A motherboard (also called mainboard, main circuit board, system board, baseboard, planar board, logic board, and mobo) is the main printed circuit board (PCB) in general-purpose computers and other expandable systems. It holds and allows communication between many of the crucial electronic components of a system, such as the central processing unit (CPU) and memory, and provides connectors for other peripherals. Unlike a backplane, a motherboard usually contains significant sub-systems, such as the central processor, the chipset’s input/output and memory controllers, interface connectors, and other components integrated for general use.

Motherboard means specifically a PCB with expansion capabilities. As the name suggests, this board is often referred to as the “mother” of all components attached to it, which often include peripherals, interface cards, and daughtercards: sound cards, video cards, network cards, hard drives, and other forms of persistent storage; TV tuner cards, cards providing extra USB or FireWire slots; and a variety of other custom components.

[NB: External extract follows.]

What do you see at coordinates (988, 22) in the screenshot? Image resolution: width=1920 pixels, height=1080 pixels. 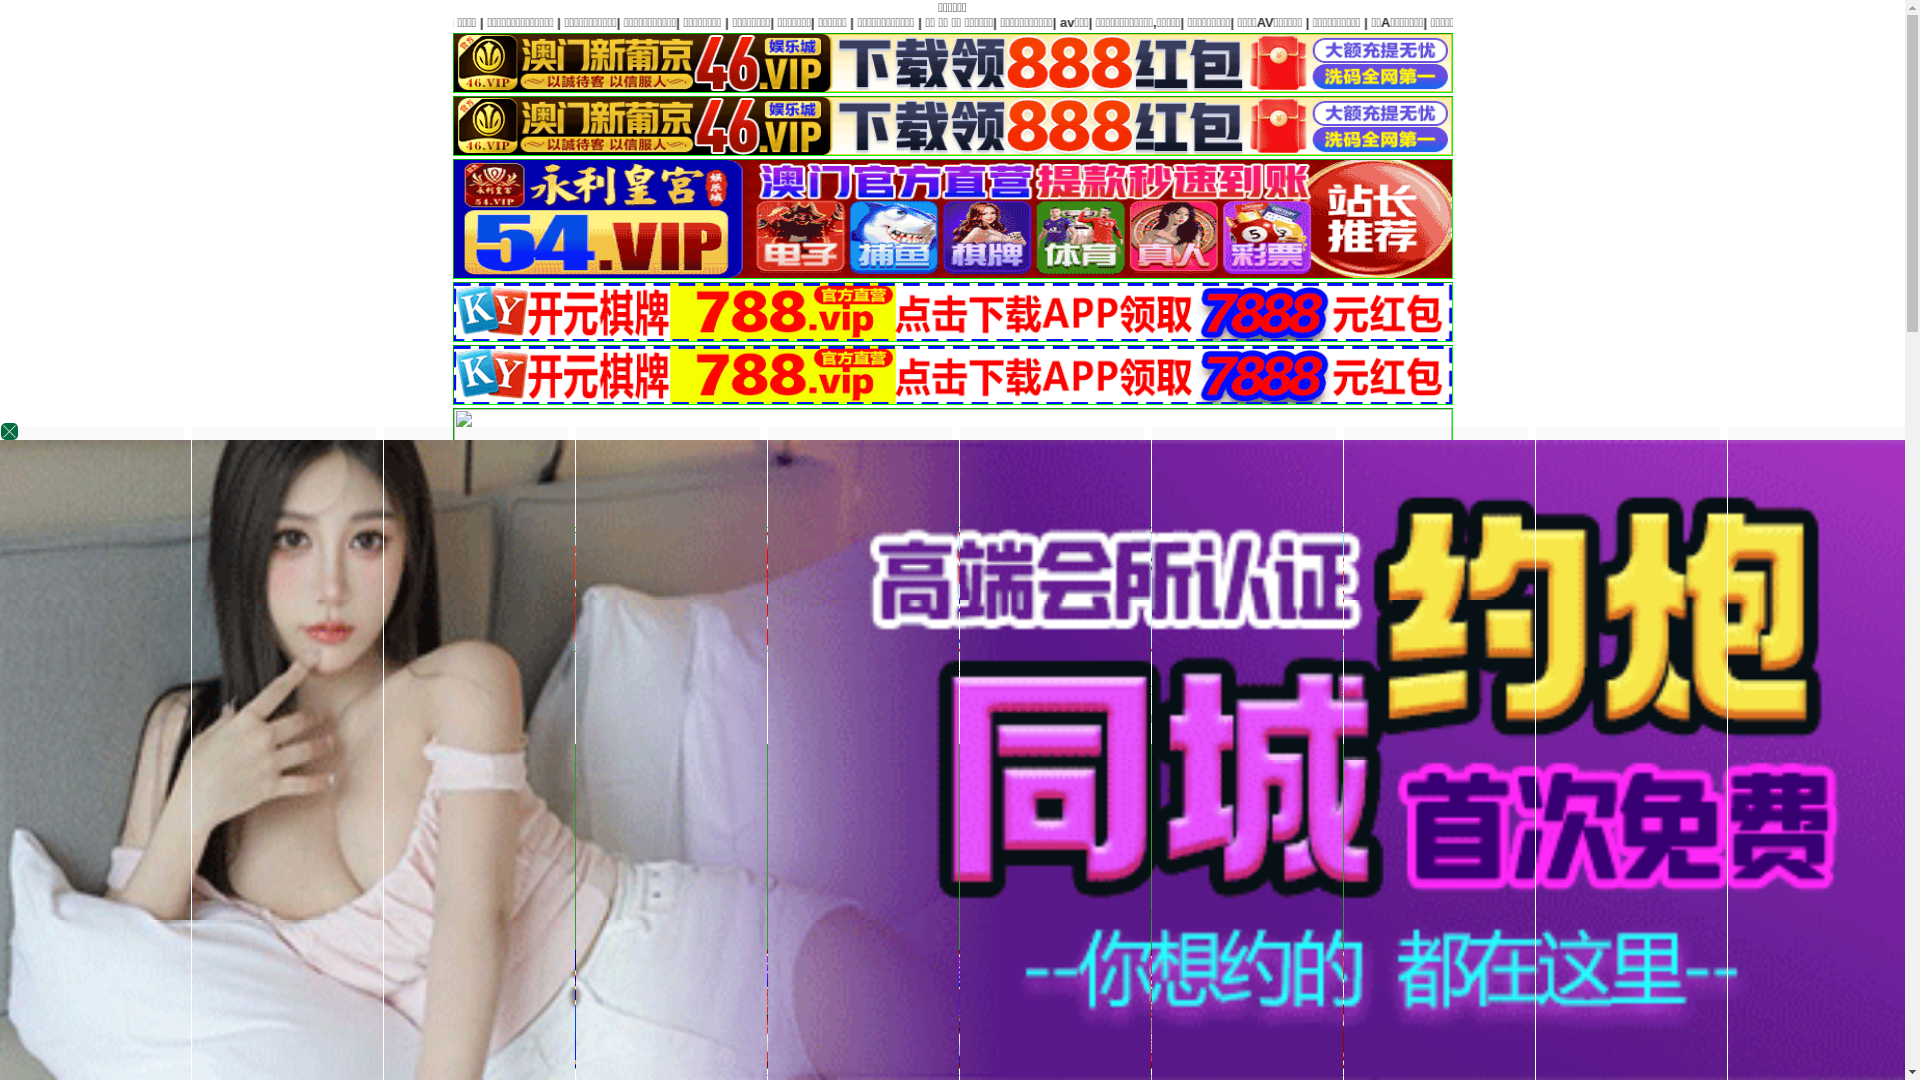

Similarly, the term mainboard describes a device with a single board and no additional expansions or capability, such as controlling boards in laser printers, television sets, washing machines, mobile phones, and other embedded systems with limited expansion abilities.

The term Logic board is brand specific, coined by Apple in the early 1980’s for the motherboards in Macintosh computers.

Integrated peripherals

With the steadily declining costs and size of integrated circuits, it is now possible to include support for many peripherals on the motherboard. By combining many functions on one PCB, the physical size and total cost of the system may be reduced; highly integrated motherboards are thus especially popular in small form factor and budget computers.

Disk controllers for a floppy disk drive, PATA drives, and SATA drives
integrated graphics controller supporting 2D and 3D graphics, with VGA, DVI, HDMI, DisplayPort and TV output
integrated sound card supporting 8-channel (7.1) audio and S/PDIF output
Ethernet network controller for connection to a LAN and to receive Internet
USB controller
IrDA controller for infrared data communication (e.g. with an IrDA-enabled cellular phone or printer)
Temperature, voltage, and fan-speed sensors that allow software to monitor the health of computer components.